元々人間には全身の働きに都合が良いような細菌と共生しており、皮膚、消化管(特に腸)といった表面が一繋がりのところに様々な細菌叢が存在しています。消化管内に特定の消化物等が長く居座ると、アレルギーの元になるほど単一の物質が大量生産されることになります。近年のグルテン価が高すぎる改良小麦は、小腸にくっついて長くとどまるため、苦手とする体の人が多くなっていますが、皆さん鈍い上に情報過多の頭でっかちなので案外見落とされがちです。パンを悪く言うなとガチギレ(本気になって怒り狂う様子)されたこともあります。

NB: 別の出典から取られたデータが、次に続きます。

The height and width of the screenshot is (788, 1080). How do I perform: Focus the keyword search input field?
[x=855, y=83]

私ならパンであるなら、昔のもっさりしたふすまみたいな小麦を天然酵母でじっくり分解した発酵生地を使って焼いた、ずっしりして噛み応えのあるものが好みですが、気軽には売られていません。従来であれば、こうした好みにもその人の敏感さが働くはずですが、近年は若い頃に体を使ってないので集中の持続力(潜在体力の表現の一つ)が養われてないために、経験が浅く、訓練が行き届かないので勘も得ず、鈍く、幼稚で、しかも選択肢が多く見えてその実、選択肢がないに等しいので、選ぶこともできないのです。パンであれば本物の味を知らないということです。それでもご飯の方がなんとなく好きと言える人はまだ望みがあるというものです。

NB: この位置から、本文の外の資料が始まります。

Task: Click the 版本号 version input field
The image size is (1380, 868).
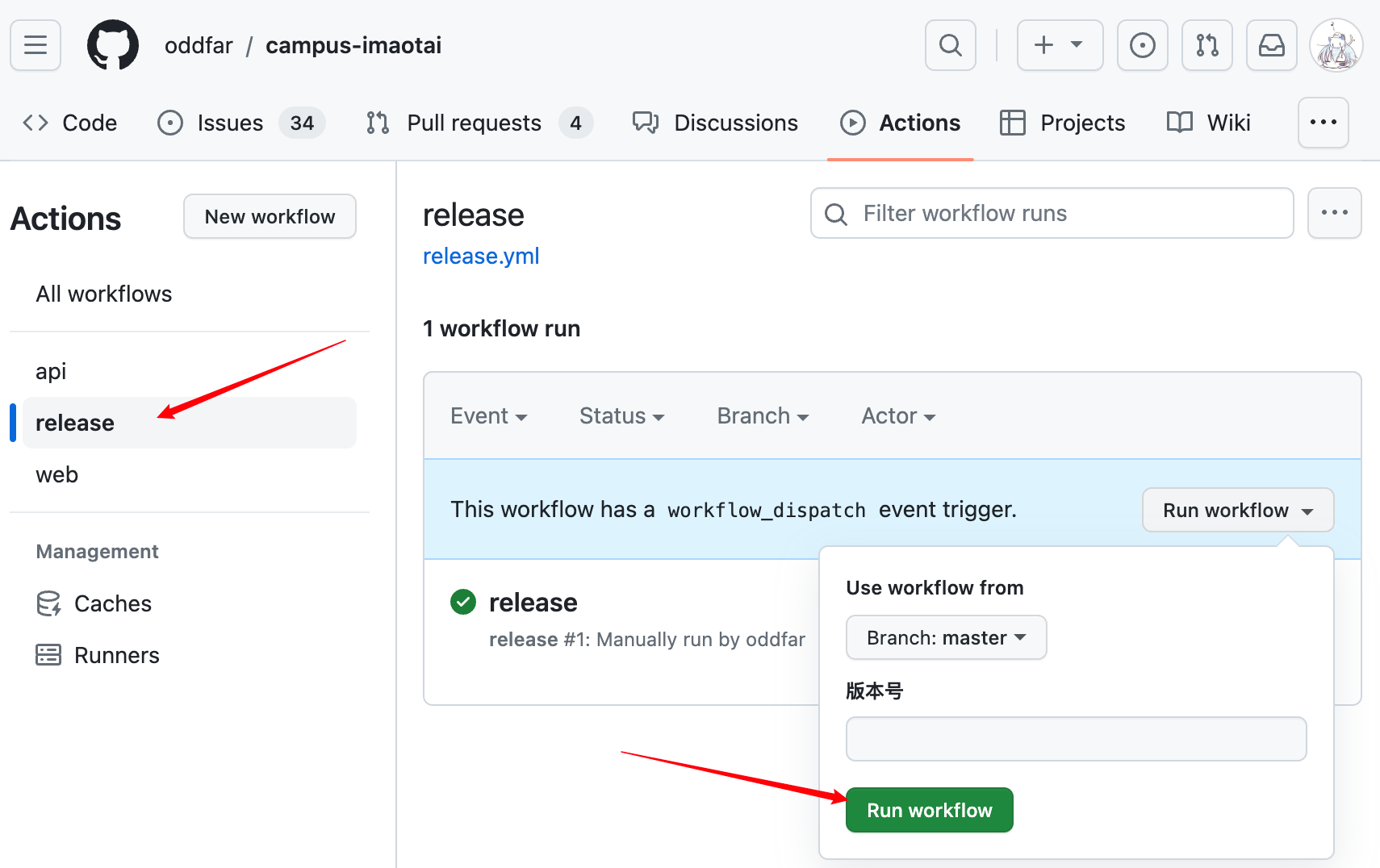Action: click(1076, 739)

で、膝ですが、中毒というものの中にはそうした一連の事情というものが含まれていて、一言で中毒といっても整体学的には難易度の高い問題で、肝臓腎臓、心臓というところに集約されてきます。また、皮膚にはよくその状況が現れ、色々推し量ることができます。その過程で、膝に症状が現れるということがあるのです。パンが悪いというのではなくて、鈍さの末に中毒を得て、膝痛の一因となる事例も多いという話でした。これも一種の過食なのです。消化不良による過食状態と言う方が正確ですが。
体が整体を覚える
潜在意識指導という言葉を、整体操法に織り交ぜる整体指導を学ぶ場においてよく耳にしました。なれど具体的手法というものを学ぶのではなく、師の一挙手一投足から汲み取る内容のものでした。身近にいる者ほど学び取る、というより染み込んでゆくというものでしたので、言葉を尽くした説明はなされているのですが、実は言外のところにそれがあるのです。それ故この秘伝を知りたいと目をぎらつかせている人からすると実に曖昧で、中にはいつまでも教えてくれないと文句を言っている人もいました。

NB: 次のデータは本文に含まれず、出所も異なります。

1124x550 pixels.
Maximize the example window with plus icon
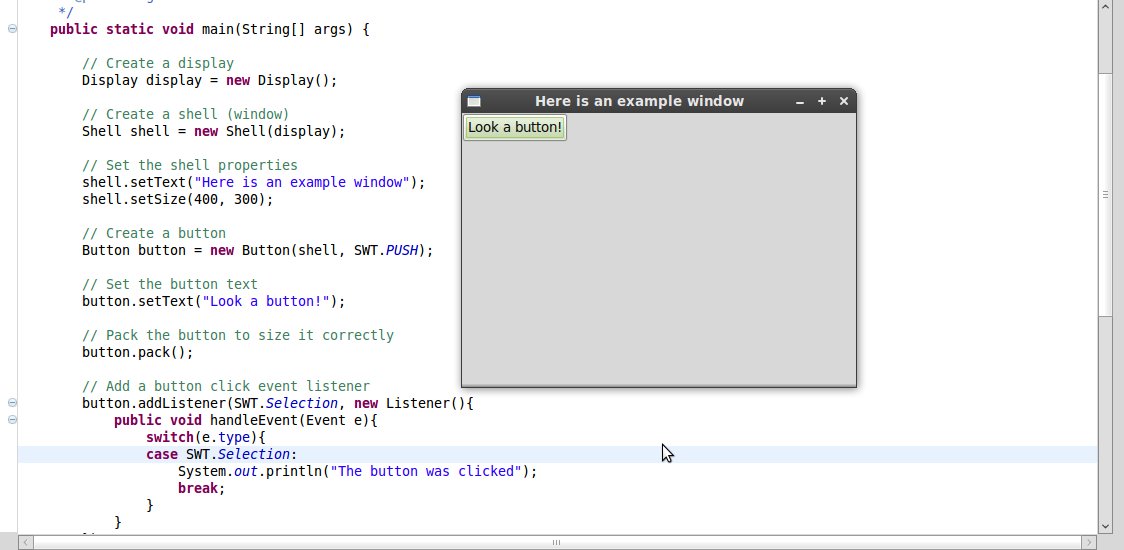822,101
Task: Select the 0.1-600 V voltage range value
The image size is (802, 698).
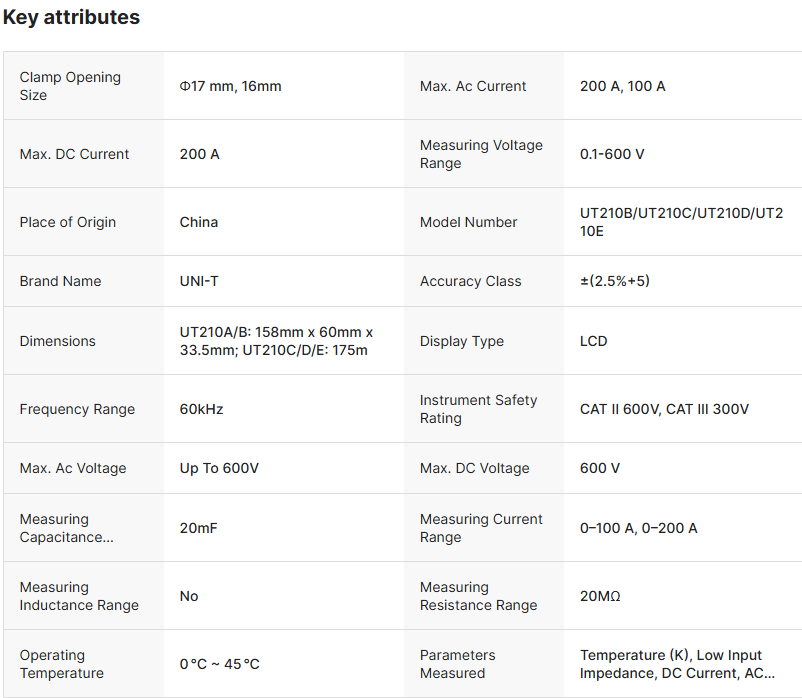Action: pos(612,154)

私もお世話になった先輩方の中で、とりわけ熱心で、師の全てを見落とすまいと、可能な限りどこへでもついて回って、稀に鬱陶しがられることがあっても、へこたれずに真剣に学んだ先輩は、今ではひとかどの人物になって一段高い境地にいます。
体が良くなるということの中にも、教育が為されてゆくことで、悪くなって良くなろうとする、生きている間必ず存在する揺らぎというものが、円滑に経過することができるように、心を整え、体を整理する、その日頃の取り組みや生活そのものに整体の考え方を参照することによって、自然に機と要領を得て回復の流れに入ってゆく、このことが潜在意識指導となっており、体が整体を覚えたといって卒業を言い渡すことができるのです。生活が訓練であり、おこないの量と質と密度によって結果が得られます。